YOUR TASK: Look below for the line that contains "Система JOKER (64, 1145)", then copy it and each following line exactly, through and including the line that contains "Оставить заявку (392, 2005)".

Data records
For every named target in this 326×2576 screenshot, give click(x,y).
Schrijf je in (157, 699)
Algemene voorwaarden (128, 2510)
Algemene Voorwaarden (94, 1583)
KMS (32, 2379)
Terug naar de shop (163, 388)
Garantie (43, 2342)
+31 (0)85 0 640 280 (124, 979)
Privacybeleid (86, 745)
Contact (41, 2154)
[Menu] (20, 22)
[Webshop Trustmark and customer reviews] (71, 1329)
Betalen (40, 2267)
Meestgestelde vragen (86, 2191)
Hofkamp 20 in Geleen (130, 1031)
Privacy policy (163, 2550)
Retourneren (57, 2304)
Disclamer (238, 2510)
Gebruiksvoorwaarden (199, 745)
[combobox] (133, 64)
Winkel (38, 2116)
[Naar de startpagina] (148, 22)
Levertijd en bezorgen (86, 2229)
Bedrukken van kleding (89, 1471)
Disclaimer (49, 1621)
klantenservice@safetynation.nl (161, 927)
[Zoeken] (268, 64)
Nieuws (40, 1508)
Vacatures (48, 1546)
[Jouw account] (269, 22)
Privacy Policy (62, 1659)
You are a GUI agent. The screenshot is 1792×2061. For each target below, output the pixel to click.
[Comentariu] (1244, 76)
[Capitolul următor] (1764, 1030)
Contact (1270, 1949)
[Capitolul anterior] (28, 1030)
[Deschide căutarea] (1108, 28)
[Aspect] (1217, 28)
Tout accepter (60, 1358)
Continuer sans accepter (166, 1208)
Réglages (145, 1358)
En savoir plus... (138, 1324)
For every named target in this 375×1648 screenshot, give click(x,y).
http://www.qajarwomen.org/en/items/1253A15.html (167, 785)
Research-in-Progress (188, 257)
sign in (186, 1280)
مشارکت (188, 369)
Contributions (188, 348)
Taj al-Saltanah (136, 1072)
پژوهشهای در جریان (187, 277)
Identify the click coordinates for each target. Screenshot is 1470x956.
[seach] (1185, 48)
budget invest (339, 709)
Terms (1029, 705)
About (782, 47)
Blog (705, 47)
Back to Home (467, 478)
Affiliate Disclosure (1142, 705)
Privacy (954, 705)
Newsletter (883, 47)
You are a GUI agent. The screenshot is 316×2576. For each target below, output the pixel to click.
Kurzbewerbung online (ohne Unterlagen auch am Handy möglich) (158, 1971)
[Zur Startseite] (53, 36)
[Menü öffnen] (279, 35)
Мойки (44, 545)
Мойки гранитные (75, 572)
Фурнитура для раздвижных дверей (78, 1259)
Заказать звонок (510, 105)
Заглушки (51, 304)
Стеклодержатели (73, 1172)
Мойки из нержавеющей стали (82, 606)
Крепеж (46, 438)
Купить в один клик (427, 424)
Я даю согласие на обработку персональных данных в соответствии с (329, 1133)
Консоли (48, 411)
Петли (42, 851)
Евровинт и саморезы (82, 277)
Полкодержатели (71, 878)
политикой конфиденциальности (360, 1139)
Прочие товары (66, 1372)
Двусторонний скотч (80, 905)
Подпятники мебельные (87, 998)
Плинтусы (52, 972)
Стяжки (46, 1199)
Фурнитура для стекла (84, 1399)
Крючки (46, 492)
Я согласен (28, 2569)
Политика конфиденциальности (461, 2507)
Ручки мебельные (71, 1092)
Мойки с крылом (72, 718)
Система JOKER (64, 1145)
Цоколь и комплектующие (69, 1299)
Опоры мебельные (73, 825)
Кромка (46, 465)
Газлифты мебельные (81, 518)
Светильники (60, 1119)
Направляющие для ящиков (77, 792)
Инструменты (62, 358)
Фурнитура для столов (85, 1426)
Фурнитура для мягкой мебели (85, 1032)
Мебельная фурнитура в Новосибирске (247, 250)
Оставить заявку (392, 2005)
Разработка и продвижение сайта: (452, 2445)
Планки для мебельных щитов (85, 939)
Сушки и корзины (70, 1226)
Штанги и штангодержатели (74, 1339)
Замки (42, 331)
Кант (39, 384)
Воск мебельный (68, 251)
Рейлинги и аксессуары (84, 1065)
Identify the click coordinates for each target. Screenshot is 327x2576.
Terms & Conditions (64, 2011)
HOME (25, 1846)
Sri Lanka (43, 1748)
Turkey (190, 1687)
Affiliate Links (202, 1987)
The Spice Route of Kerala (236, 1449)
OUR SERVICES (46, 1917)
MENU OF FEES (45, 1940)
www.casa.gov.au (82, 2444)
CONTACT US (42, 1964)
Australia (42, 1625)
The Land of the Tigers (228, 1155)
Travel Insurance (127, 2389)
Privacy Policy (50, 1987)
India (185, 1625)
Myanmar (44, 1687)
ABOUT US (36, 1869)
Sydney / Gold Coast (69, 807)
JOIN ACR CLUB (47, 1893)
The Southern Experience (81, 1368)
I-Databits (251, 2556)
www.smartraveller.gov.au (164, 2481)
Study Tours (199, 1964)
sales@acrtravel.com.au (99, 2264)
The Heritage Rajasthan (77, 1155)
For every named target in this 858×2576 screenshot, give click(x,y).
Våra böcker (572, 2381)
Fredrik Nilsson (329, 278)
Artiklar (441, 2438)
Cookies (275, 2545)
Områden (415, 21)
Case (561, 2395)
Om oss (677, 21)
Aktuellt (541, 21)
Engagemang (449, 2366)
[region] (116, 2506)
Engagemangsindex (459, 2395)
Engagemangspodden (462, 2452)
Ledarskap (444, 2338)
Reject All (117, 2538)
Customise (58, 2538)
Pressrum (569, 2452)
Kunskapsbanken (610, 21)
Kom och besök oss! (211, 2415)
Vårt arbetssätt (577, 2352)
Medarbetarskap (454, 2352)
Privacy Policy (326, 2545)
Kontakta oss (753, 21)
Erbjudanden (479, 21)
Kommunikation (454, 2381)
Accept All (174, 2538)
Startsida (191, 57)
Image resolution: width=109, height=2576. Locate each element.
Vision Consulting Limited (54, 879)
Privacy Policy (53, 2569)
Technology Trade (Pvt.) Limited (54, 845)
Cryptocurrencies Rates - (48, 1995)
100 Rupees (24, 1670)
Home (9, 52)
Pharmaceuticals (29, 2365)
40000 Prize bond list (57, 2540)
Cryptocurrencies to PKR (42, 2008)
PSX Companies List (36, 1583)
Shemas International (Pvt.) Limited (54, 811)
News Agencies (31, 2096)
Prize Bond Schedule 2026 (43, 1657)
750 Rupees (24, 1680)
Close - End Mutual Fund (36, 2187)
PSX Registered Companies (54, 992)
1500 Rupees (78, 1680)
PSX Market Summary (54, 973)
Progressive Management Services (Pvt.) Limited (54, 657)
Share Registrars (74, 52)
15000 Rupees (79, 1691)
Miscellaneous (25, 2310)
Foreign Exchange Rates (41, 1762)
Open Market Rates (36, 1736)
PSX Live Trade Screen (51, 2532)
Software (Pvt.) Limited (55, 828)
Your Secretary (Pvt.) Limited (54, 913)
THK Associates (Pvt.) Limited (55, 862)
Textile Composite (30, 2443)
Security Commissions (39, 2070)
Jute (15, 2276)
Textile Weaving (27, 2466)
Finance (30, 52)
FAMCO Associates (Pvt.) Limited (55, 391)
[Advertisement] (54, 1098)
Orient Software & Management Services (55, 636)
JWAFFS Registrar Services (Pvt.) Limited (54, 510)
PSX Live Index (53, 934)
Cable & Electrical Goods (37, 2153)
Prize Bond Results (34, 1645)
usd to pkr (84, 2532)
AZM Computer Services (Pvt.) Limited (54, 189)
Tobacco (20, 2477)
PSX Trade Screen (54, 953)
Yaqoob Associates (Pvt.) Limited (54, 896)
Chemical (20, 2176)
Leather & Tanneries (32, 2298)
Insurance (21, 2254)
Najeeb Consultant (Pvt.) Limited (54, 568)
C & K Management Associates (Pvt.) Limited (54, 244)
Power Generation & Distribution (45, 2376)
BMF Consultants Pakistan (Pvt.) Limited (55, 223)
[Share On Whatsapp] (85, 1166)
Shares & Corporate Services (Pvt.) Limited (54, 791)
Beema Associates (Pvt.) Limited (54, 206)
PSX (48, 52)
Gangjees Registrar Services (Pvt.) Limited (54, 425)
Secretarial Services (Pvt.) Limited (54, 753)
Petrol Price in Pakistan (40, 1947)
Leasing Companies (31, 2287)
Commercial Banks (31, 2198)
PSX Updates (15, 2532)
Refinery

YOUR SOLUTION:
Система JOKER (64, 1145)
Цоколь и комплектующие (69, 1299)
Опоры мебельные (73, 825)
Кромка (46, 465)
Газлифты мебельные (81, 518)
Светильники (60, 1119)
Направляющие для ящиков (77, 792)
Инструменты (62, 358)
Фурнитура для столов (85, 1426)
Фурнитура для мягкой мебели (85, 1032)
Мебельная фурнитура в Новосибирске (247, 250)
Оставить заявку (392, 2005)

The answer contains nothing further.